Autopsy reveals St. Louis cops shot teen in the back
The autopsy showed that Mansour Ball-Bey, 18, died from a single bullet that struck his upper right back and hit his heart and an adjoining artery, St. Louis Chief Medical Examiner Michael Graham told Reuters on Friday. The bullet did not exit Ball-Bey’s body, and killed him “nearly instantly.”
Ball-Bey was African-American. Both officers involved in the shooting are white. Some 150 protesters gathered at the scene on Wednesday evening. When police tried to disperse them, the protesters threw rocks and bottles. Police responded with tear gas. A car and a house were set on fire, and nine protesters were arrested.
While the autopsy could not determine whether way Ball-Bey might have been twisting around when he was shot, “he certainly wasn't facing, his chest wasn't facing the officers," Graham said.
According to the St. Louis Police department, two men fled from officers executing a search warrant at a house in the crime-ridden neighborhood of Fountain Park. One of the men, later identified as Ball-Bey, reportedly pointed a gun at the officers, who shot four times in his direction. A handgun recovered from Ball-Bey had one round in the chamber and 13 more in the magazine. Three more guns and an unspecified amount of crack cocaine were found at the house.
The autopsy’s findings seem to contradict the testimony of a witness who told the police that he had seen Ball-Bey throw away his gun, run a short distance, and collapse in the front yard of the house. Police sources related the testimony to the St. Louis Post-Dispatch.

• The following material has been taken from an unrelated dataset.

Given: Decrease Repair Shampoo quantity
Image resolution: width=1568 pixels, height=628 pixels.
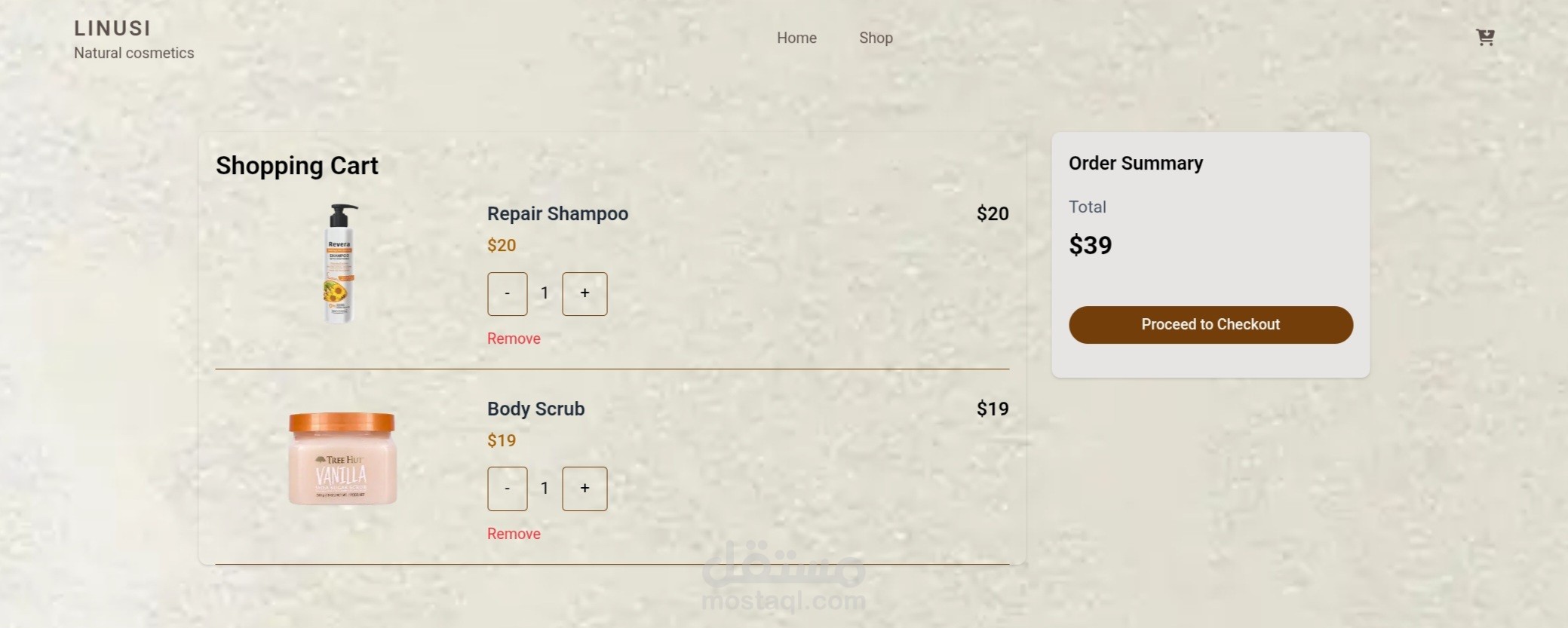Looking at the screenshot, I should [507, 293].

Jermaine Wooten, an attorney who represents Ball-Bey's family, says family members and numerous witnesses told him the 18-yard-old had been shot from behind, and that he did not have a gun at all.
"I told them, 'If you want me to represent you, don't lie to me. Did he have a gun?' And they all said, 'No,'” the Post-Dispatch quoted Wooten.
Police chief Sam Dotson said the wound's location neither proves nor disproves the contention of officers at the scene that Ball-Bey refused to drop a gun and pointed it at them before being shot.
"Just because he was shot in the back doesn't mean he was running away," Dotson said. "It could be, and I'm not saying that it doesn't mean that. I just don't know yet.”
Dotson said the full account of all the facts in Ball-Bey’s death will be presented to St. Louis Circuit Attorney Jennifer Joyce, who will press charges if she decides that a criminal violation took place. A copy of the police department’s final report will also be sent to Richard Callahan, the US attorney for eastern Missouri.
“I understand people's skepticism,” Dotson said Thursday, according to CBS News. “But don't let social media and innuendo drive what you believe to be true. You have to let the facts speak.”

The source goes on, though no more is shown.